§ ESERCIZIO: Riporta tutte le righe delle voci qui sotto come tabella Markdown con le colonne «Numero» e «Riga», numerando ogni riga e tralasciando quelle vuote.
:: RECORD DEL DATASET ::
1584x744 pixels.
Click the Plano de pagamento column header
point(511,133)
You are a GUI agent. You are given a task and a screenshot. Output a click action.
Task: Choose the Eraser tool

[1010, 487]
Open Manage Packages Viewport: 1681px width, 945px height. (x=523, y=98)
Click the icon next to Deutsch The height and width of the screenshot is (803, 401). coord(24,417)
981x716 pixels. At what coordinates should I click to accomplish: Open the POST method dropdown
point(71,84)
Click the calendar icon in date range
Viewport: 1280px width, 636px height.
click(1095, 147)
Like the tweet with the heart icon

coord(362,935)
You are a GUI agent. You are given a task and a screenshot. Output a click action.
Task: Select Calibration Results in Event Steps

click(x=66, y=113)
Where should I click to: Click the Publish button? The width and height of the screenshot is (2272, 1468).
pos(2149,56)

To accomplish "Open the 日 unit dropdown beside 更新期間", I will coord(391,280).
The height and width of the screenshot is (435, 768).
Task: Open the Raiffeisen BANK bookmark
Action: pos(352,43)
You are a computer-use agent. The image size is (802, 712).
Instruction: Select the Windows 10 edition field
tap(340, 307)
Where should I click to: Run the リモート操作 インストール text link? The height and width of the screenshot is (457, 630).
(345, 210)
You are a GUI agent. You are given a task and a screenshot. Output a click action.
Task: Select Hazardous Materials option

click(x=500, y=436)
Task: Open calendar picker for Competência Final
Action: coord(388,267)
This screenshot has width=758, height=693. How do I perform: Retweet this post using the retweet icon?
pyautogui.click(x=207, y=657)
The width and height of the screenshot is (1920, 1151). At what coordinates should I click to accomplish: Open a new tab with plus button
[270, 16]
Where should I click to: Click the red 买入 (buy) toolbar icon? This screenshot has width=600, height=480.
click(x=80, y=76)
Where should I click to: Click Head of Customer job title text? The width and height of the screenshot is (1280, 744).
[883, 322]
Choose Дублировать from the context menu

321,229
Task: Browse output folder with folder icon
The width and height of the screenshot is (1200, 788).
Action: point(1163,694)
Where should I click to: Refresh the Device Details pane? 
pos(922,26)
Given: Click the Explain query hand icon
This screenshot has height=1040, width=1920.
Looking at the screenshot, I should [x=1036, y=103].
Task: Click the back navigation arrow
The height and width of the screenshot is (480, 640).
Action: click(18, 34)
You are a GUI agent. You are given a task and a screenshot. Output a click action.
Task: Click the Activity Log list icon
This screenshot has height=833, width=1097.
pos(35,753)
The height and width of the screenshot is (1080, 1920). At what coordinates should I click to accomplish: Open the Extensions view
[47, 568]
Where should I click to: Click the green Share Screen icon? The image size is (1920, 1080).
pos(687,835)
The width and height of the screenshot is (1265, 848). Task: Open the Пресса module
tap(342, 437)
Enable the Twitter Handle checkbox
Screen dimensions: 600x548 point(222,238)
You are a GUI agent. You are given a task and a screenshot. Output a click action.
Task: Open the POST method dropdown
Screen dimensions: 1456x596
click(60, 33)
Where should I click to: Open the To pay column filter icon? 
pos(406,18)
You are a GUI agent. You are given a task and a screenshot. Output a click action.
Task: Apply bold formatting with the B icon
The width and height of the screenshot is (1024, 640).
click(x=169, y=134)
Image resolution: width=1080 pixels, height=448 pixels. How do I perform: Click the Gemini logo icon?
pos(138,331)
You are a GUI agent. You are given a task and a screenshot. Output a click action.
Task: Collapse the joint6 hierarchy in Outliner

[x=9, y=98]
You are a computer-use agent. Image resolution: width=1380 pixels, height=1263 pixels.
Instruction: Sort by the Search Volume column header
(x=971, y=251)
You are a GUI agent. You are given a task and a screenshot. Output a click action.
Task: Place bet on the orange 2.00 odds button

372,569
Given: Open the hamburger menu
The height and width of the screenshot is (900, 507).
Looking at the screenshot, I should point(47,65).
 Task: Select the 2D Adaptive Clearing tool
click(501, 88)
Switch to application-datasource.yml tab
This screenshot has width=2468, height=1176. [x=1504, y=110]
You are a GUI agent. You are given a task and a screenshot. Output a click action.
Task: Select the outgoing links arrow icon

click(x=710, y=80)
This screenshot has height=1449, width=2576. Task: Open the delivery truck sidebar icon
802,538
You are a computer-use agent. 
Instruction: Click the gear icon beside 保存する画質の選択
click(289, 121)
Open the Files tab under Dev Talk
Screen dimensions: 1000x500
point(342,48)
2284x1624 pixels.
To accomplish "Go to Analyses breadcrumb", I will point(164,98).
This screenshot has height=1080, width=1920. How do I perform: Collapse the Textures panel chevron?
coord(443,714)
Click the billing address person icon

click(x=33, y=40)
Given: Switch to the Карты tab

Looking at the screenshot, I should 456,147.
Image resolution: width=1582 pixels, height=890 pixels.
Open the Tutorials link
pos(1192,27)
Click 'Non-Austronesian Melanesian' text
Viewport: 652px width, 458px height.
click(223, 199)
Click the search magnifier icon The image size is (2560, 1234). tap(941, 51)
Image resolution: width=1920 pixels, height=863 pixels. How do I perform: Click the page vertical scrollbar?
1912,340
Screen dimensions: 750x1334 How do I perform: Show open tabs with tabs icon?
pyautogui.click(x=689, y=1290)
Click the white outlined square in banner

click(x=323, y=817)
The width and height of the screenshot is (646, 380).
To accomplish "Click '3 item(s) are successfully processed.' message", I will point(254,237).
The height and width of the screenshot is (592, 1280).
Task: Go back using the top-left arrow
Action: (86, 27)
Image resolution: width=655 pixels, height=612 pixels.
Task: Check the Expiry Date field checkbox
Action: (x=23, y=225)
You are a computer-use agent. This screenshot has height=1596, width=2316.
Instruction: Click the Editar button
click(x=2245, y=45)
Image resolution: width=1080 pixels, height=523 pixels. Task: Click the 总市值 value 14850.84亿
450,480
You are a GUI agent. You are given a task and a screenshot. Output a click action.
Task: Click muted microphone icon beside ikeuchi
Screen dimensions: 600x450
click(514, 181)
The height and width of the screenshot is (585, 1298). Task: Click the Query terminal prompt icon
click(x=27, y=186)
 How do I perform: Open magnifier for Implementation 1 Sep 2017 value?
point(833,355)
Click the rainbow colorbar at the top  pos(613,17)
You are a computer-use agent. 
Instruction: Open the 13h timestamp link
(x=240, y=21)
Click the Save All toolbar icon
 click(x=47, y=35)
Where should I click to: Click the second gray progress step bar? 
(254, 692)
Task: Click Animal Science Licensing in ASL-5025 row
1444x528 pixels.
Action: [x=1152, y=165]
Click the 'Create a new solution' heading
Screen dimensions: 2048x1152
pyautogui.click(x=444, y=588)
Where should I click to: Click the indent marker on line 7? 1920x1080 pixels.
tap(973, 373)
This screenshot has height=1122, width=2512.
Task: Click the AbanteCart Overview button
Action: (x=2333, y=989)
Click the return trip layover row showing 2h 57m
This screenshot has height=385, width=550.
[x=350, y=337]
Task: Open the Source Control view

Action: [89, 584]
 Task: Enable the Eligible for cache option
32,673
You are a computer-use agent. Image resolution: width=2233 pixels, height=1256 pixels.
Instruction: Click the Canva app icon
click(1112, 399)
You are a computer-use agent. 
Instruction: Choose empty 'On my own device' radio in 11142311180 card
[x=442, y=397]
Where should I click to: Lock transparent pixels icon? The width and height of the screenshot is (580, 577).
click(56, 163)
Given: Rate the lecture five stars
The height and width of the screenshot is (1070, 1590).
:::
§ RISPOSTA SCRITTA:
| Numero | Riga |
|---|---|
| 1 | 1584x744 pixels. |
| 2 | Click the Plano de pagamento column header |
| 3 | point(511,133) |
| 4 | You are a GUI agent. You are given a task and a screenshot. Output a click action. |
| 5 | Task: Choose the Eraser tool |
| 6 | [1010, 487] |
| 7 | Open Manage Packages Viewport: 1681px width, 945px height. (x=523, y=98) |
| 8 | Click the icon next to Deutsch The height and width of the screenshot is (803, 401). coord(24,417) |
| 9 | 981x716 pixels. At what coordinates should I click to accomplish: Open the POST method dropdown |
| 10 | point(71,84) |
| 11 | Click the calendar icon in date range |
| 12 | Viewport: 1280px width, 636px height. |
| 13 | click(1095, 147) |
| 14 | Like the tweet with the heart icon |
| 15 | coord(362,935) |
| 16 | You are a GUI agent. You are given a task and a screenshot. Output a click action. |
| 17 | Task: Select Calibration Results in Event Steps |
| 18 | click(x=66, y=113) |
| 19 | Where should I click to: Click the Publish button? The width and height of the screenshot is (2272, 1468). |
| 20 | pos(2149,56) |
| 21 | To accomplish "Open the 日 unit dropdown beside 更新期間", I will coord(391,280). |
| 22 | The height and width of the screenshot is (435, 768). |
| 23 | Task: Open the Raiffeisen BANK bookmark |
| 24 | Action: pos(352,43) |
| 25 | You are a computer-use agent. The image size is (802, 712). |
| 26 | Instruction: Select the Windows 10 edition field |
| 27 | tap(340, 307) |
| 28 | Where should I click to: Run the リモート操作 インストール text link? The height and width of the screenshot is (457, 630). |
| 29 | (345, 210) |
| 30 | You are a GUI agent. You are given a task and a screenshot. Output a click action. |
| 31 | Task: Select Hazardous Materials option |
| 32 | click(x=500, y=436) |
| 33 | Task: Open calendar picker for Competência Final |
| 34 | Action: coord(388,267) |
| 35 | This screenshot has width=758, height=693. How do I perform: Retweet this post using the retweet icon? |
| 36 | pyautogui.click(x=207, y=657) |
| 37 | The width and height of the screenshot is (1920, 1151). At what coordinates should I click to accomplish: Open a new tab with plus button |
| 38 | [270, 16] |
| 39 | Where should I click to: Click the red 买入 (buy) toolbar icon? This screenshot has width=600, height=480. |
| 40 | click(x=80, y=76) |
| 41 | Where should I click to: Click Head of Customer job title text? The width and height of the screenshot is (1280, 744). |
| 42 | [883, 322] |
| 43 | Choose Дублировать from the context menu |
| 44 | 321,229 |
| 45 | Task: Browse output folder with folder icon |
| 46 | The width and height of the screenshot is (1200, 788). |
| 47 | Action: point(1163,694) |
| 48 | Where should I click to: Refresh the Device Details pane?  |
| 49 | pos(922,26) |
| 50 | Given: Click the Explain query hand icon |
| 51 | This screenshot has height=1040, width=1920. |
| 52 | Looking at the screenshot, I should [x=1036, y=103]. |
| 53 | Task: Click the back navigation arrow |
| 54 | The height and width of the screenshot is (480, 640). |
| 55 | Action: click(18, 34) |
| 56 | You are a GUI agent. You are given a task and a screenshot. Output a click action. |
| 57 | Task: Click the Activity Log list icon |
| 58 | This screenshot has height=833, width=1097. |
| 59 | pos(35,753) |
| 60 | The height and width of the screenshot is (1080, 1920). At what coordinates should I click to accomplish: Open the Extensions view |
| 61 | [47, 568] |
| 62 | Where should I click to: Click the green Share Screen icon? The image size is (1920, 1080). |
| 63 | pos(687,835) |
| 64 | The width and height of the screenshot is (1265, 848). Task: Open the Пресса module |
| 65 | tap(342, 437) |
| 66 | Enable the Twitter Handle checkbox |
| 67 | Screen dimensions: 600x548 point(222,238) |
| 68 | You are a GUI agent. You are given a task and a screenshot. Output a click action. |
| 69 | Task: Open the POST method dropdown |
| 70 | Screen dimensions: 1456x596 |
| 71 | click(60, 33) |
| 72 | Where should I click to: Open the To pay column filter icon?  |
| 73 | pos(406,18) |
| 74 | You are a GUI agent. You are given a task and a screenshot. Output a click action. |
| 75 | Task: Apply bold formatting with the B icon |
| 76 | The width and height of the screenshot is (1024, 640). |
| 77 | click(x=169, y=134) |
| 78 | Image resolution: width=1080 pixels, height=448 pixels. How do I perform: Click the Gemini logo icon? |
| 79 | pos(138,331) |
| 80 | You are a GUI agent. You are given a task and a screenshot. Output a click action. |
| 81 | Task: Collapse the joint6 hierarchy in Outliner |
| 82 | [x=9, y=98] |
| 83 | You are a computer-use agent. Image resolution: width=1380 pixels, height=1263 pixels. |
| 84 | Instruction: Sort by the Search Volume column header |
| 85 | (x=971, y=251) |
| 86 | You are a GUI agent. You are given a task and a screenshot. Output a click action. |
| 87 | Task: Place bet on the orange 2.00 odds button |
| 88 | 372,569 |
| 89 | Given: Open the hamburger menu |
| 90 | The height and width of the screenshot is (900, 507). |
| 91 | Looking at the screenshot, I should point(47,65). |
| 92 |  Task: Select the 2D Adaptive Clearing tool |
| 93 | click(501, 88) |
| 94 | Switch to application-datasource.yml tab |
| 95 | This screenshot has width=2468, height=1176. [x=1504, y=110] |
| 96 | You are a GUI agent. You are given a task and a screenshot. Output a click action. |
| 97 | Task: Select the outgoing links arrow icon |
| 98 | click(x=710, y=80) |
| 99 | This screenshot has height=1449, width=2576. Task: Open the delivery truck sidebar icon |
| 100 | 802,538 |
| 101 | You are a computer-use agent.  |
| 102 | Instruction: Click the gear icon beside 保存する画質の選択 |
| 103 | click(289, 121) |
| 104 | Open the Files tab under Dev Talk |
| 105 | Screen dimensions: 1000x500 |
| 106 | point(342,48) |
| 107 | 2284x1624 pixels. |
| 108 | To accomplish "Go to Analyses breadcrumb", I will point(164,98). |
| 109 | This screenshot has height=1080, width=1920. How do I perform: Collapse the Textures panel chevron? |
| 110 | coord(443,714) |
| 111 | Click the billing address person icon |
| 112 | click(x=33, y=40) |
| 113 | Given: Switch to the Карты tab |
| 114 | Looking at the screenshot, I should 456,147. |
| 115 | Image resolution: width=1582 pixels, height=890 pixels. |
| 116 | Open the Tutorials link |
| 117 | pos(1192,27) |
| 118 | Click 'Non-Austronesian Melanesian' text |
| 119 | Viewport: 652px width, 458px height. |
| 120 | click(223, 199) |
| 121 | Click the search magnifier icon The image size is (2560, 1234). tap(941, 51) |
| 122 | Image resolution: width=1920 pixels, height=863 pixels. How do I perform: Click the page vertical scrollbar? |
| 123 | 1912,340 |
| 124 | Screen dimensions: 750x1334 How do I perform: Show open tabs with tabs icon? |
| 125 | pyautogui.click(x=689, y=1290) |
| 126 | Click the white outlined square in banner |
| 127 | click(x=323, y=817) |
| 128 | The width and height of the screenshot is (646, 380). |
| 129 | To accomplish "Click '3 item(s) are successfully processed.' message", I will point(254,237). |
| 130 | The height and width of the screenshot is (592, 1280). |
| 131 | Task: Go back using the top-left arrow |
| 132 | Action: (86, 27) |
| 133 | Image resolution: width=655 pixels, height=612 pixels. |
| 134 | Task: Check the Expiry Date field checkbox |
| 135 | Action: (x=23, y=225) |
| 136 | You are a computer-use agent. This screenshot has height=1596, width=2316. |
| 137 | Instruction: Click the Editar button |
| 138 | click(x=2245, y=45) |
| 139 | Image resolution: width=1080 pixels, height=523 pixels. Task: Click the 总市值 value 14850.84亿 |
| 140 | 450,480 |
| 141 | You are a GUI agent. You are given a task and a screenshot. Output a click action. |
| 142 | Task: Click muted microphone icon beside ikeuchi |
| 143 | Screen dimensions: 600x450 |
| 144 | click(514, 181) |
| 145 | The height and width of the screenshot is (585, 1298). Task: Click the Query terminal prompt icon |
| 146 | click(x=27, y=186) |
| 147 |  How do I perform: Open magnifier for Implementation 1 Sep 2017 value? |
| 148 | point(833,355) |
| 149 | Click the rainbow colorbar at the top  pos(613,17) |
| 150 | You are a computer-use agent.  |
| 151 | Instruction: Open the 13h timestamp link |
| 152 | (x=240, y=21) |
| 153 | Click the Save All toolbar icon |
| 154 |  click(x=47, y=35) |
| 155 | Where should I click to: Click the second gray progress step bar?  |
| 156 | (254, 692) |
| 157 | Task: Click Animal Science Licensing in ASL-5025 row |
| 158 | 1444x528 pixels. |
| 159 | Action: [x=1152, y=165] |
| 160 | Click the 'Create a new solution' heading |
| 161 | Screen dimensions: 2048x1152 |
| 162 | pyautogui.click(x=444, y=588) |
| 163 | Where should I click to: Click the indent marker on line 7? 1920x1080 pixels. |
| 164 | tap(973, 373) |
| 165 | This screenshot has height=1122, width=2512. |
| 166 | Task: Click the AbanteCart Overview button |
| 167 | Action: (x=2333, y=989) |
| 168 | Click the return trip layover row showing 2h 57m |
| 169 | This screenshot has height=385, width=550. |
| 170 | [x=350, y=337] |
| 171 | Task: Open the Source Control view |
| 172 | Action: [89, 584] |
| 173 |  Task: Enable the Eligible for cache option |
| 174 | 32,673 |
| 175 | You are a computer-use agent. Image resolution: width=2233 pixels, height=1256 pixels. |
| 176 | Instruction: Click the Canva app icon |
| 177 | click(1112, 399) |
| 178 | You are a computer-use agent.  |
| 179 | Instruction: Choose empty 'On my own device' radio in 11142311180 card |
| 180 | [x=442, y=397] |
| 181 | Where should I click to: Lock transparent pixels icon? The width and height of the screenshot is (580, 577). |
| 182 | click(56, 163) |
| 183 | Given: Rate the lecture five stars |
| 184 | The height and width of the screenshot is (1070, 1590). |